TEXTO ::
==*==

Na semana dois deste ano, não foram detetados casos de gripe na Rede Médicos-Sentinela, com 20 927 pessoas sob observação, nem pelas 19 Unidades de Cuidados Intensivos e três enfermarias que enviam informação. Só a Rede Portuguesa de Laboratórios para o Diagnóstico da Gripe (hospitais) detetou 12 casos positivos para o vírus da gripe (11 do tipo A e 1 do tipo B). E, quanto à “flurona”, a co-infeção pelo vírus da gripe e SARS-CoV-2, foram detetados seis casos.
Em muito contribuiu, seguramente, as temperaturas superiores ao normal: de acordo com o Instituto Português do Mar e da Atmosfera, em Portugal continental, em dezembro de 2021, o valor médio da temperatura mínima do ar (7,66 °C) foi 1,62 ºC superior ao normal (1971-2000) e na segunda semana de janeiro de 2022, o valor médio da temperatura mínima do ar (4,65°C) foi 0,11°C superior ao valor normal para o mês de janeiro. Com o frio dos últimos dias, os próximos números de casos de gripe poderão vir a aumentar.

==*==

DADOS ::

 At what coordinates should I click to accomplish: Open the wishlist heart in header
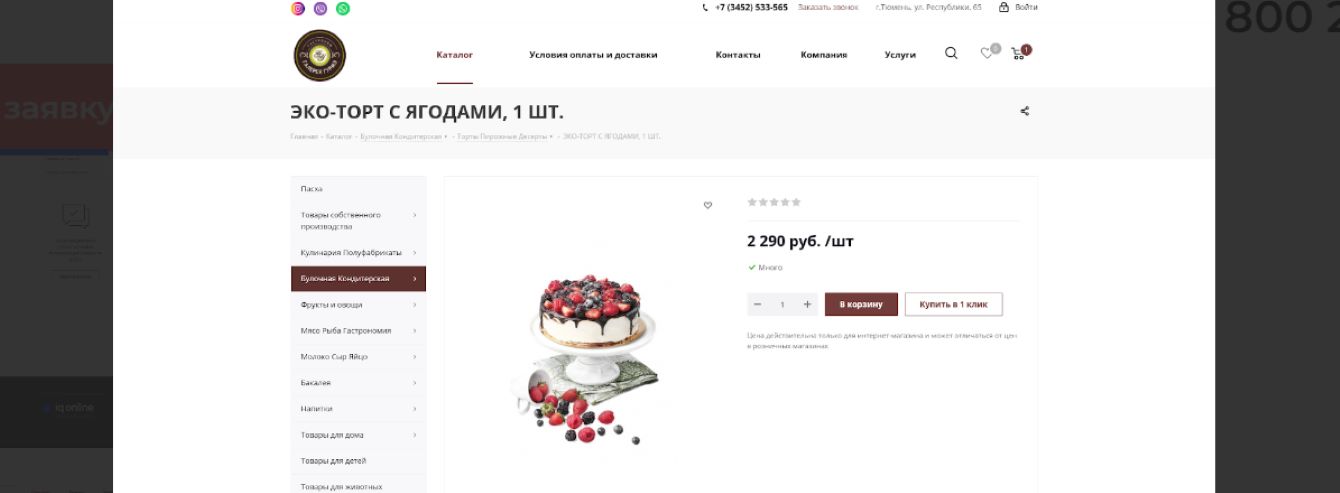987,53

==*==

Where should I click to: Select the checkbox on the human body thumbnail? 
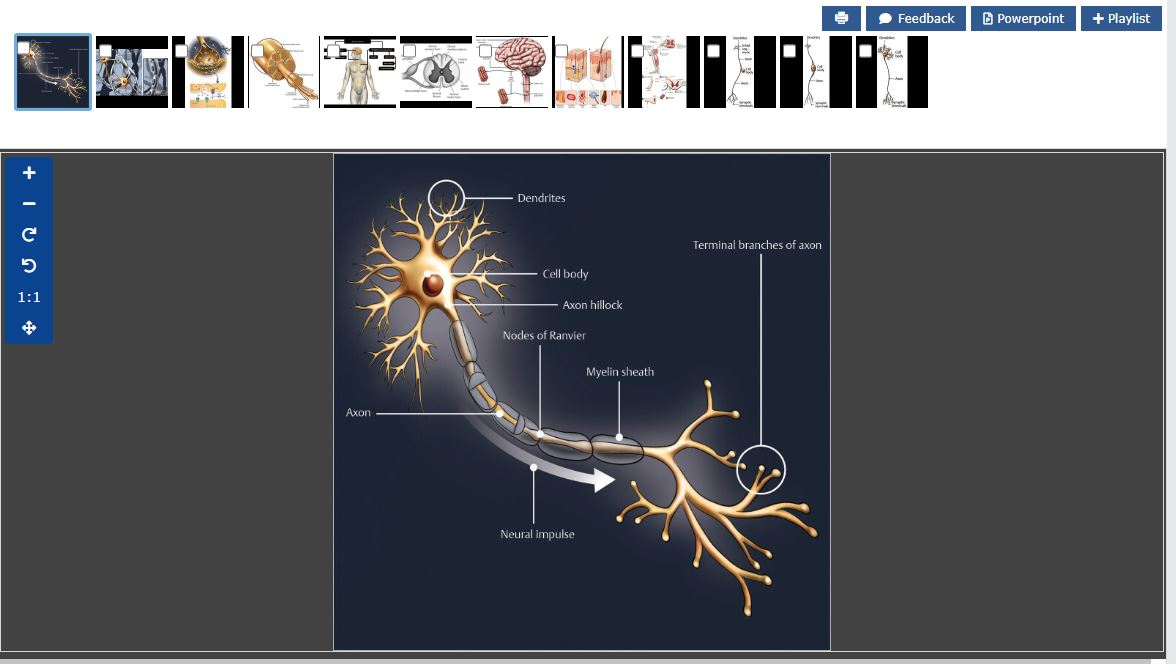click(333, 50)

==*==

INSTRUÇÕES :: Indique se cada afirmação está de acordo com o texto sobre a gripe e justifique com as palavras exatas que o decidem: 1. A Rede Médicos-Sentinela detetou casos de gripe na semana dois. 2. Foram detetados seis casos de co-infeção pelo vírus da gripe e SARS-CoV-2. 3. Em dezembro de 2021, o valor médio da temperatura mínima do ar foi inferior ao normal. Para a resolução, deve recorrer-se exclusivamente ao texto.

RESPOSTA ::
1. Não: "não foram detetados casos de gripe na Rede Médicos-Sentinela"
2. Sim: "foram detetados seis casos"
3. Não: "foi 1,62 ºC superior ao normal (1971-2000)"